= Task to carry out =
From the line that contains "This screenshot has width=1048, height=536." to the last line of the data below, transcribe every line exactly. Do not include the pictures.
+===+
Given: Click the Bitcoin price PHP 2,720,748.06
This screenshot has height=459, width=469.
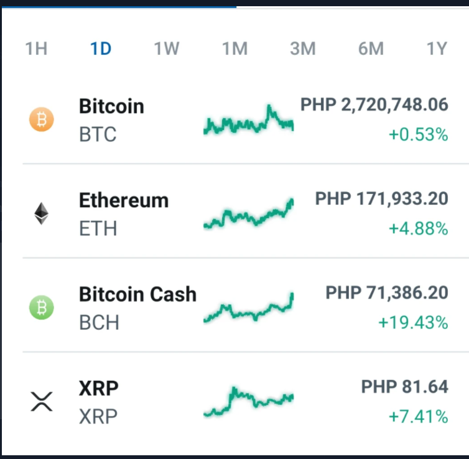Looking at the screenshot, I should click(374, 104).
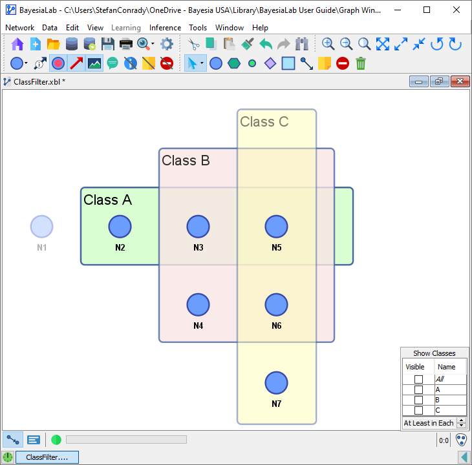This screenshot has height=465, width=472.
Task: Select the yellow note creation tool
Action: 325,63
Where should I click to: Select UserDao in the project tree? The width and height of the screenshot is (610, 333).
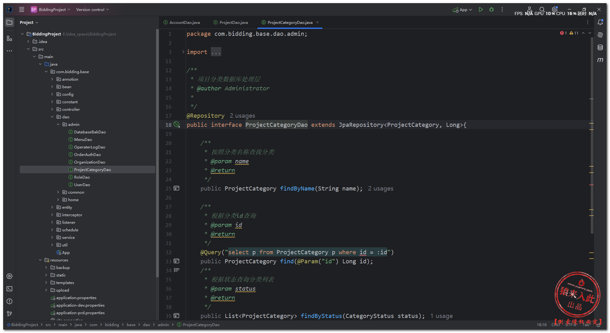click(x=82, y=185)
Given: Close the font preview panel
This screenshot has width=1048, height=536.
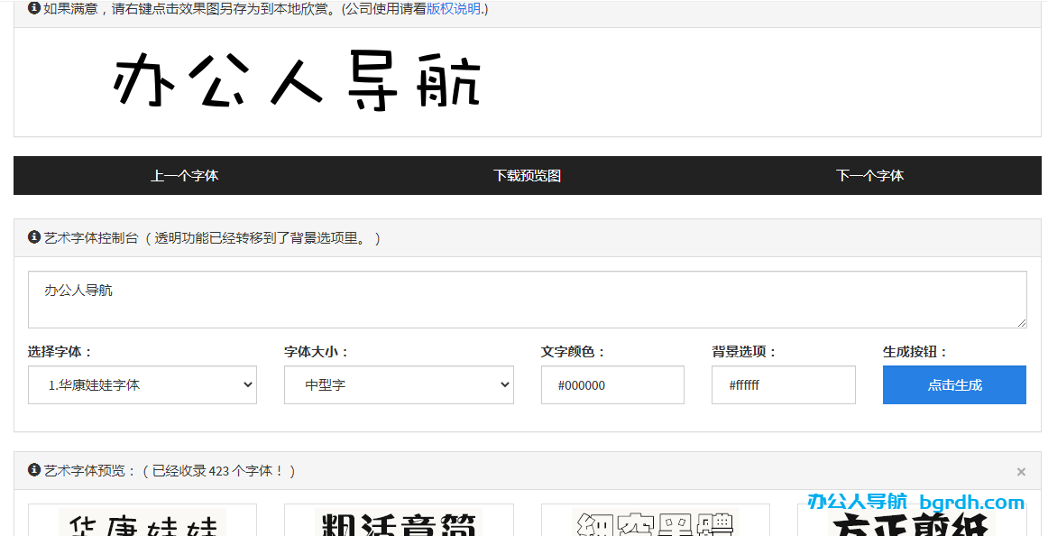Looking at the screenshot, I should point(1021,471).
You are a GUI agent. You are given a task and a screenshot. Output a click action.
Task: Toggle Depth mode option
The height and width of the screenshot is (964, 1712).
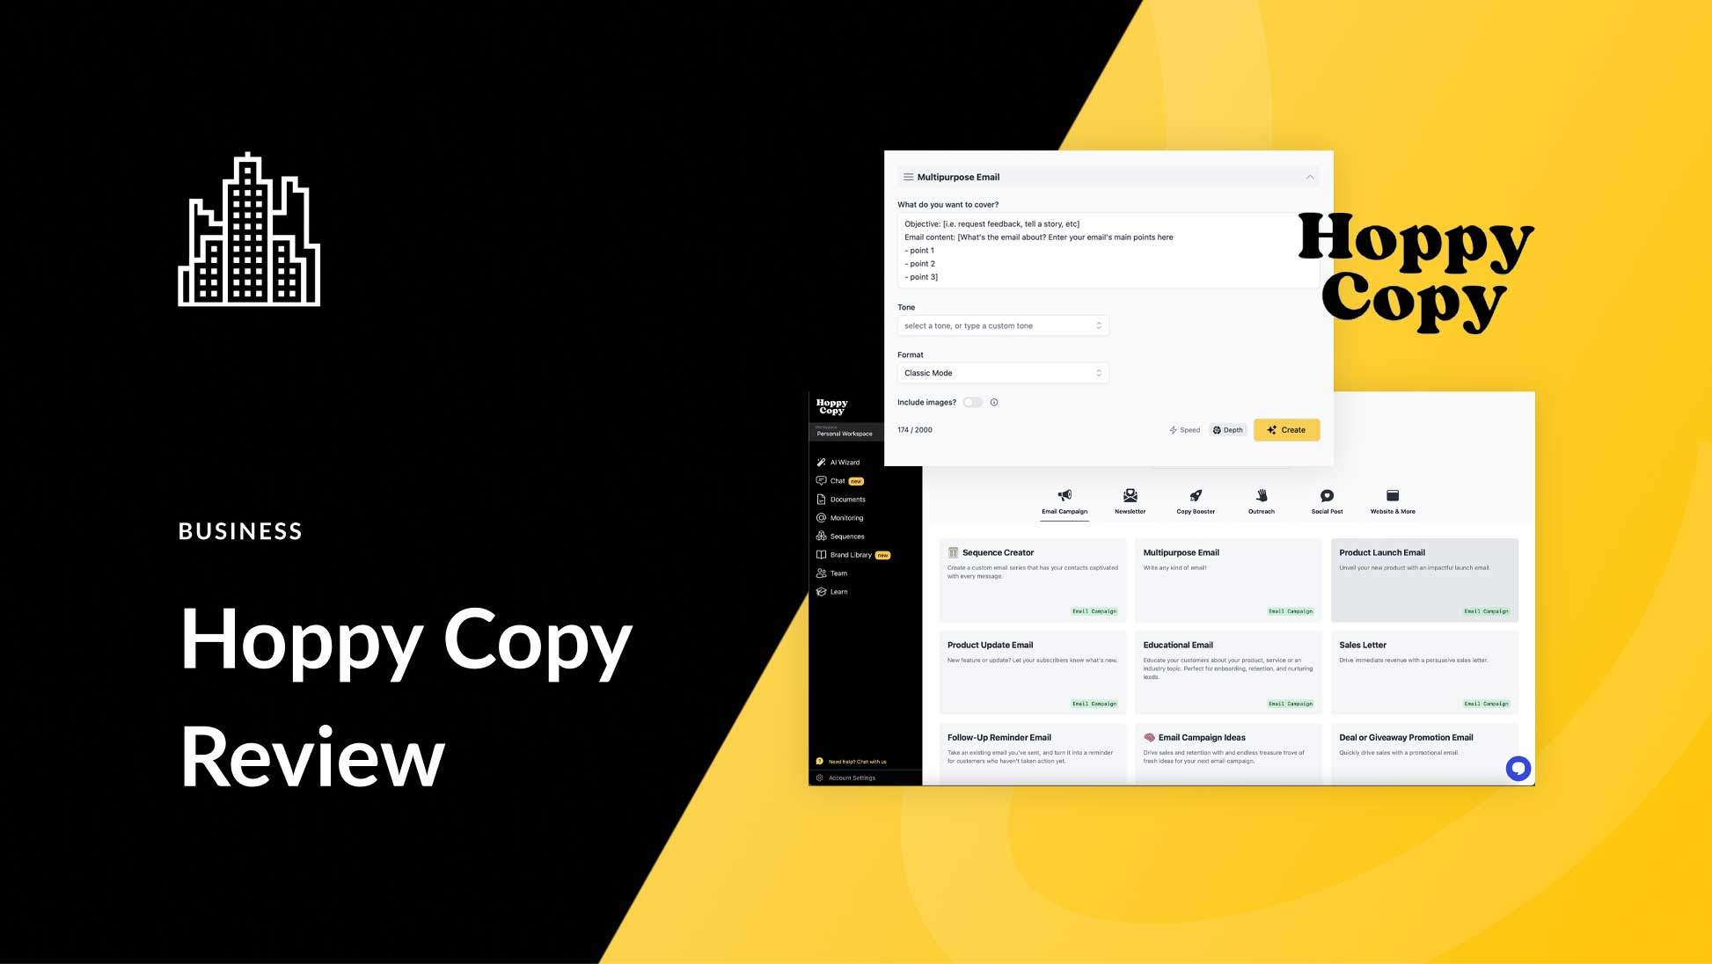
+===+
= Task solution =
This screenshot has width=1048, height=536.
Looking at the screenshot, I should point(1021,471).
You are a GUI agent. You are given a task and a screenshot. Output a click action.
Task: Toggle Depth mode option
The height and width of the screenshot is (964, 1712).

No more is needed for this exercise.